RAPS # 2 has an unique combination of zirconium - niobium pressure tubes with an open annulus and thus faced some unique challenges.

The continuous purge of CO2 also helps in avoiding accumulation of Deuterium/Hydrogen in the annulus.

History of operation:

The first PHWR commissioned in India was RAPS-1 which was made critical in 1973. This reactor operated at low power for substantial period of time due to crack in end shield and therefore has logged in only 7.2 EFPYs till now. RAPS unit-2 was taken for en-masse coolant channel replacement in 1994 at 8.5 EFPYs & has operated since 6/6/1998 after en-masse coolant channel replacement for 5.85 EFPY.

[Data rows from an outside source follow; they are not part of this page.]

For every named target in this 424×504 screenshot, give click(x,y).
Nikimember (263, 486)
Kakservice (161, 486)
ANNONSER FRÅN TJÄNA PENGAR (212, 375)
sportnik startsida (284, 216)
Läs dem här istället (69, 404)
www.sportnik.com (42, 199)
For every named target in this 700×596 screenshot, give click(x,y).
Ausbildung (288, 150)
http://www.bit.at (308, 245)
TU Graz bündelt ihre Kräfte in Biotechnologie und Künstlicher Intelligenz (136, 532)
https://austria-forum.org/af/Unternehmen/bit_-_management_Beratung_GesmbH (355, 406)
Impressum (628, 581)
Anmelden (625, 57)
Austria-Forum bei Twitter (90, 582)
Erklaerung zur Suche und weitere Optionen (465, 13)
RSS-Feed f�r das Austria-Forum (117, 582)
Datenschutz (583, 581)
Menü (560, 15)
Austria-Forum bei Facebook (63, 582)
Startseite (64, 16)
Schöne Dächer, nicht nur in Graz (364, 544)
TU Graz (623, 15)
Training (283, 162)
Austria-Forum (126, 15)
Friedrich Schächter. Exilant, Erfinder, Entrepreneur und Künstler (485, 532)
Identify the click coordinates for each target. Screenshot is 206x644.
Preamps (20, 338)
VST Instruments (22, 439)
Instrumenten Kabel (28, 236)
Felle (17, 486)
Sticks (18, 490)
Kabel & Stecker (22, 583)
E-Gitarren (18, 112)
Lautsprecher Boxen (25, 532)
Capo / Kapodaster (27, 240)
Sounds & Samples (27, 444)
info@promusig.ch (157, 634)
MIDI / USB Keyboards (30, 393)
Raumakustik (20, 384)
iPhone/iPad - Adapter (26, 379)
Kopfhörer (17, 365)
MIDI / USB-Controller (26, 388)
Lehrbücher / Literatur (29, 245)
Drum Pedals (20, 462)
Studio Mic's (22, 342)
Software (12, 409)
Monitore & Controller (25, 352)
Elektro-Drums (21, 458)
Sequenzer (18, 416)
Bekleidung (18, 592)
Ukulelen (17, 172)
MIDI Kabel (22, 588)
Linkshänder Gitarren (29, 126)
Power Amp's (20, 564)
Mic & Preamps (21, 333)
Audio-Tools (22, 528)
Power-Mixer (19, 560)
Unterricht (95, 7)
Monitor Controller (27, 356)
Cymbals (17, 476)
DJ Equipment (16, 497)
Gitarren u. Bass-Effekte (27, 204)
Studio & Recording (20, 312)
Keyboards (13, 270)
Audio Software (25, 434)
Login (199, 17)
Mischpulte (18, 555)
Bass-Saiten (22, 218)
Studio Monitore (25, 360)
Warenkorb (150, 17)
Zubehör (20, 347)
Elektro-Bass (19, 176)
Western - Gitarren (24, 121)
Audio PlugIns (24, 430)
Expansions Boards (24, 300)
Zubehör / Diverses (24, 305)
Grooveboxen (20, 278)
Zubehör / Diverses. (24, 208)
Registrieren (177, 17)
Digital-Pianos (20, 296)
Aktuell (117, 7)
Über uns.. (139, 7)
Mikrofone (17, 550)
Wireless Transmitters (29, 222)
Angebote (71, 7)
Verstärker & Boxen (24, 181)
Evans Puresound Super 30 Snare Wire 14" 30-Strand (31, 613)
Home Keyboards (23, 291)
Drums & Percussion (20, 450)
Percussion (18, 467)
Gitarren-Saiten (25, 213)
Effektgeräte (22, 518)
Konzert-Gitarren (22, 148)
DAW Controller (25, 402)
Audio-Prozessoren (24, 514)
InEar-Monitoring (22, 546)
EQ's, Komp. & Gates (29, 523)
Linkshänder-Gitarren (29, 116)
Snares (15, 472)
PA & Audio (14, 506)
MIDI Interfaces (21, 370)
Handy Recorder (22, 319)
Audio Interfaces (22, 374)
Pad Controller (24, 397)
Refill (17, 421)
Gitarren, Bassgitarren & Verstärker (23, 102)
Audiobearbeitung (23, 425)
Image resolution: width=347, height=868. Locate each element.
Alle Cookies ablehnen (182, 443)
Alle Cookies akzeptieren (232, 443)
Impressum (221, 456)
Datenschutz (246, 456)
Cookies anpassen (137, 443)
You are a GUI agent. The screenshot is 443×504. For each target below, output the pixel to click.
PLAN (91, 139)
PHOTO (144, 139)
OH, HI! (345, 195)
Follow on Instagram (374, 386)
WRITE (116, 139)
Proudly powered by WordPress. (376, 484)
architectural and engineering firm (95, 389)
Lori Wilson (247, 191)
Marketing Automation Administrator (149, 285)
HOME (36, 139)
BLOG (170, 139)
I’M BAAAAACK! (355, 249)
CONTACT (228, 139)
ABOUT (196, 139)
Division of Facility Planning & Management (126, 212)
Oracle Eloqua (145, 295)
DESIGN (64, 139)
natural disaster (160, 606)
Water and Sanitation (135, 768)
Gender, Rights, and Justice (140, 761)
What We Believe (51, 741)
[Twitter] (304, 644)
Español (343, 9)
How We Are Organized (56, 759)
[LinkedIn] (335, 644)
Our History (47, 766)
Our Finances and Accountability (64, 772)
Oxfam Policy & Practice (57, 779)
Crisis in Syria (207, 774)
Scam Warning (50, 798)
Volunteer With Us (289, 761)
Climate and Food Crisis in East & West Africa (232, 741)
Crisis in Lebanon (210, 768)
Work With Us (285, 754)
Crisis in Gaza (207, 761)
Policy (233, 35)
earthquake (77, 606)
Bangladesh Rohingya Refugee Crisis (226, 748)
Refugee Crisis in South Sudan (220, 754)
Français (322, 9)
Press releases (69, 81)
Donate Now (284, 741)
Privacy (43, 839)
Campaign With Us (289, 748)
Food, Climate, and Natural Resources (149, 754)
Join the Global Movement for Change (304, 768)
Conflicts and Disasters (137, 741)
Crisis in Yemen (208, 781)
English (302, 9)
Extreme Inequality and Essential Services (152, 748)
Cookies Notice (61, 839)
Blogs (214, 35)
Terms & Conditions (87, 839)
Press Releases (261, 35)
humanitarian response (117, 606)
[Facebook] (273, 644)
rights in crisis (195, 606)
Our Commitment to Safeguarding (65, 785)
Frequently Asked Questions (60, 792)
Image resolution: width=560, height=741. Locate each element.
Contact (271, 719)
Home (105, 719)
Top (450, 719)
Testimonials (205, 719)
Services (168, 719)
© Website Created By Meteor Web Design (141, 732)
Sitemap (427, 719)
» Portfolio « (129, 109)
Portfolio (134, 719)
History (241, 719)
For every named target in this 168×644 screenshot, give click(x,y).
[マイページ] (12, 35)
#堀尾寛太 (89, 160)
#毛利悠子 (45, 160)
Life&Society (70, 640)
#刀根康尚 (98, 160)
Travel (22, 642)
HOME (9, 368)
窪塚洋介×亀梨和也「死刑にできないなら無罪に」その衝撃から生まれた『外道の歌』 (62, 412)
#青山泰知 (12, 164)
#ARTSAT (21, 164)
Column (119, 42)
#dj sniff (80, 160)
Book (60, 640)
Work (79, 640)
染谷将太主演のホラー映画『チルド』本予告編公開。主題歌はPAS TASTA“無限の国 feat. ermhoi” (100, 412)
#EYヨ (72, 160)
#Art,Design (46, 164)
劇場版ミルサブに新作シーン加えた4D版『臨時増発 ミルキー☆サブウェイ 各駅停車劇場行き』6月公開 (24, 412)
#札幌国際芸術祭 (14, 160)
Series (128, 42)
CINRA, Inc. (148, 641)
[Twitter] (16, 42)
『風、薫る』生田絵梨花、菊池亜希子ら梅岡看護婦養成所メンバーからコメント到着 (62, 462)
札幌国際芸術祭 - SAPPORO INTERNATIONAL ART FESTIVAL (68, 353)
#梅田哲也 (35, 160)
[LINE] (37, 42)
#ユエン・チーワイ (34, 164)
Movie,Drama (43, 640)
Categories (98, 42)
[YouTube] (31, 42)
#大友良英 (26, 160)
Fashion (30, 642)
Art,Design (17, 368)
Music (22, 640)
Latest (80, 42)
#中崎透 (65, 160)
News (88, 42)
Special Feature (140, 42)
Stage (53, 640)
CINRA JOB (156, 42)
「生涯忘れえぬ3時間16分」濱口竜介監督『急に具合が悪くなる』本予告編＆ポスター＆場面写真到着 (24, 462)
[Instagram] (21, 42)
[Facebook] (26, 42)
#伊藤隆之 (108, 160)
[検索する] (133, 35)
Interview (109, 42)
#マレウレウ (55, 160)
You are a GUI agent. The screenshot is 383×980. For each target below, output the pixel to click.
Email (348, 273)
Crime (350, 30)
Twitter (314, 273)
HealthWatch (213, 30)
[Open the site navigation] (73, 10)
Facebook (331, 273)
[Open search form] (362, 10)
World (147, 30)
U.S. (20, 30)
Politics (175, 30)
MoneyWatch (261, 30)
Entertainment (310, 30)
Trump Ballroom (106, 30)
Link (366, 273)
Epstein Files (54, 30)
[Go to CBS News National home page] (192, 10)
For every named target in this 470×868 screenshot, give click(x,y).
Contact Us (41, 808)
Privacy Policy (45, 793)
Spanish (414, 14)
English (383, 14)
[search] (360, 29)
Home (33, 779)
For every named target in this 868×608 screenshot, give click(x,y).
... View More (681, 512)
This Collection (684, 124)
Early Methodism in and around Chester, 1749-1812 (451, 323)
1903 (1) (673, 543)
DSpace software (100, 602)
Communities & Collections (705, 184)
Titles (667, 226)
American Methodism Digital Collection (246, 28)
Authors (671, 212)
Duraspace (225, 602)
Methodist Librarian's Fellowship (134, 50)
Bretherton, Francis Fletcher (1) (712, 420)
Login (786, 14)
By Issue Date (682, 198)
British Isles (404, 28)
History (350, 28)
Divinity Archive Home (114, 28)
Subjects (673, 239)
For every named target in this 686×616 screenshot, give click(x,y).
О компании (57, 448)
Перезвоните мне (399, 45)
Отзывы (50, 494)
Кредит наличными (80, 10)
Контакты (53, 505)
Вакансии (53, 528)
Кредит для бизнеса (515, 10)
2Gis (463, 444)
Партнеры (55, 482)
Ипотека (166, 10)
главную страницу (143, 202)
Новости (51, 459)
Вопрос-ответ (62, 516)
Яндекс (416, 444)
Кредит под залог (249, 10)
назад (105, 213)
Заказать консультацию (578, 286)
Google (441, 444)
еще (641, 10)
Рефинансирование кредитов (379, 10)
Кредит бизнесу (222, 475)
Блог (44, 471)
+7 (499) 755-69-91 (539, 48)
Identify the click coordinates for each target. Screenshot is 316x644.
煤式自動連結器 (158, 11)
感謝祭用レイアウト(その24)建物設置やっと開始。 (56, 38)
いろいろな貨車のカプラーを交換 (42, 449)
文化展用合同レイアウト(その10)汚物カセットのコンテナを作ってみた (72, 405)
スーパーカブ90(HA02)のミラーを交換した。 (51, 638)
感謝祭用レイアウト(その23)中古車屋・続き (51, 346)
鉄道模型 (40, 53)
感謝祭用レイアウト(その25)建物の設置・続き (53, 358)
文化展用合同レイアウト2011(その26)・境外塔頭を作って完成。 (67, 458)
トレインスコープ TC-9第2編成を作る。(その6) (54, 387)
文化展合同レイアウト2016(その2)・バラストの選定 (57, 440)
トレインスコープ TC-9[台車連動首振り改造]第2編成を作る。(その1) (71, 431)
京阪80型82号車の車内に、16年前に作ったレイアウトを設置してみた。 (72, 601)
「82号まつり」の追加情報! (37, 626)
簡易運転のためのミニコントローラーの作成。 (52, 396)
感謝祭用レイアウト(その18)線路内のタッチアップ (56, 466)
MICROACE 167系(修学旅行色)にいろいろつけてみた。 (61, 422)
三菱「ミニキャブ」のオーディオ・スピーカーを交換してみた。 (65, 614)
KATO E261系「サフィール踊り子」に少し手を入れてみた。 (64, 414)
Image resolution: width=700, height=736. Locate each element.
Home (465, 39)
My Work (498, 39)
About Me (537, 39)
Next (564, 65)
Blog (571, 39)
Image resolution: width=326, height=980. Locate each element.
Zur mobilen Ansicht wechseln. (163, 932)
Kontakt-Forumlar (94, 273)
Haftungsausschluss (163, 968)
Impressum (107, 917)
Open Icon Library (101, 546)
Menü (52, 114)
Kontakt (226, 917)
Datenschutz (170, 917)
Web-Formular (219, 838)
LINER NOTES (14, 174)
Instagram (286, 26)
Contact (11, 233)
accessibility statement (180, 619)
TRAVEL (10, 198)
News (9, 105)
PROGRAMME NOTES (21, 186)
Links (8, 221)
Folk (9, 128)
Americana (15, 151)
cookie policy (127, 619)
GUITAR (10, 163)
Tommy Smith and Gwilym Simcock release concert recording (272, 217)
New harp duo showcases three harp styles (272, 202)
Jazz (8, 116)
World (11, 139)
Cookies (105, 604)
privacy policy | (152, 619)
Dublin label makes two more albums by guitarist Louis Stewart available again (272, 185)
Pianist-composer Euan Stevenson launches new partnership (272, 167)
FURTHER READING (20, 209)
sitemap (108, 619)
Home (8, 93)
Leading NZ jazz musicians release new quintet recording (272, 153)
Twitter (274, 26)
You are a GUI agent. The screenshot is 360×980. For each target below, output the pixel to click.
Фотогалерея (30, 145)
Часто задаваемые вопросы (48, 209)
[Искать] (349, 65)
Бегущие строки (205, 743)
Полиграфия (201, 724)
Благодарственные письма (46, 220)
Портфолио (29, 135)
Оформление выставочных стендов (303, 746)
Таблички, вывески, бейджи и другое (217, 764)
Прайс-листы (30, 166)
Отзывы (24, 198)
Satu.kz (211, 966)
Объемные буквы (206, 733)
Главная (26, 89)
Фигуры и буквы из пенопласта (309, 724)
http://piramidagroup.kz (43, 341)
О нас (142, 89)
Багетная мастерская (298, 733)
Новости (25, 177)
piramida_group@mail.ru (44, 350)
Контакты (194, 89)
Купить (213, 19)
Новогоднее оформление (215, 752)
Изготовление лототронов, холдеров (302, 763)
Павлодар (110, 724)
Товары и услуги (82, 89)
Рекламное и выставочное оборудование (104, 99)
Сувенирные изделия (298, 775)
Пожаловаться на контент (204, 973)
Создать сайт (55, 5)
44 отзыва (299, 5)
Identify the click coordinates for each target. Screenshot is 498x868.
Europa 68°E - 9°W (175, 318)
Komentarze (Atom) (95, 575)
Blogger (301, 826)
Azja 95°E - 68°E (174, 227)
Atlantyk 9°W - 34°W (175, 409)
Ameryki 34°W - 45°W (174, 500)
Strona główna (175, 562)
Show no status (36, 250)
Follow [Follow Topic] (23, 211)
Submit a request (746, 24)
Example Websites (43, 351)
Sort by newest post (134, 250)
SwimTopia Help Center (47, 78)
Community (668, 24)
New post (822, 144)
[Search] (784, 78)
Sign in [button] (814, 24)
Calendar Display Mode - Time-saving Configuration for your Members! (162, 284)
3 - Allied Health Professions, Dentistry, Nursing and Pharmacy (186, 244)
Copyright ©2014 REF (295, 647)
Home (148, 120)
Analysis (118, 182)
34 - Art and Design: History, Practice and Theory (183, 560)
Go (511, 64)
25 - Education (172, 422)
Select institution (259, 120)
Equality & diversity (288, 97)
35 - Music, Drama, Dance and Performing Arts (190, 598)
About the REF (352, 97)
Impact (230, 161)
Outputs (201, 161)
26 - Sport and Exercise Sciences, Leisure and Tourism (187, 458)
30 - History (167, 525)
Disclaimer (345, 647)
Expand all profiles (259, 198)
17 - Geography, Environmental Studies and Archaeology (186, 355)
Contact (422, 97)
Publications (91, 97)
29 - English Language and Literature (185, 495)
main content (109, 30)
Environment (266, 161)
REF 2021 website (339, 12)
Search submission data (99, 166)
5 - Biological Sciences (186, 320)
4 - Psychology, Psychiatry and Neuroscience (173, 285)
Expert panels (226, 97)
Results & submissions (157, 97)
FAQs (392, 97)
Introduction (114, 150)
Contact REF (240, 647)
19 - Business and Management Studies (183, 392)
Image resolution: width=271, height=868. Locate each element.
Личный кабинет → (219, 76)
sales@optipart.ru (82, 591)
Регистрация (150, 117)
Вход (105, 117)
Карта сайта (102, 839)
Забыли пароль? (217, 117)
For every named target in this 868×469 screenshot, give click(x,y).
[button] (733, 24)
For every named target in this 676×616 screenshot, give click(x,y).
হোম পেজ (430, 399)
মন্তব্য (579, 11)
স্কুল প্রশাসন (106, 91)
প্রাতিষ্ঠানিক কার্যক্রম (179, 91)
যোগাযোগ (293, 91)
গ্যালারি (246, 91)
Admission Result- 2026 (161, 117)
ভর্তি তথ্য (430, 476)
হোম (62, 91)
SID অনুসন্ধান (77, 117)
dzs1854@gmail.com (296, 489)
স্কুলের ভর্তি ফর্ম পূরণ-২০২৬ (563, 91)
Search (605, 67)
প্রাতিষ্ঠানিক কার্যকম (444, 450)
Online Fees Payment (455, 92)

MAPS-1 operated successfully for 10.1 EFPY till 20/08/2003 and its en-masse coolant channel replacement program is in progress. MAPS-2 has been operating since 23-07-2003 after coolant channel replacement and has completed 1.68 EFPY so far.

NAPS-1 has been taken for coolant channel rehabilitation job after completion of 9.69 EFPY &

NAPS-2 has completed 9.35 EFPY so far and KAPS-1&2 are operating after 8.72 and 8.52 EFPYs respectively. Kaiga-1 & 2 are operating after completion of 3.75 & 4.36 EFPYs.

RAPS-3 & 4 have completed 4.34 EFPY & 3.85 EFPY respectively as on 30.09.05.

RAPS-3 & 4 have completed 4.34 EFPY & 3.85 EFPY respectively as on 30.09.05.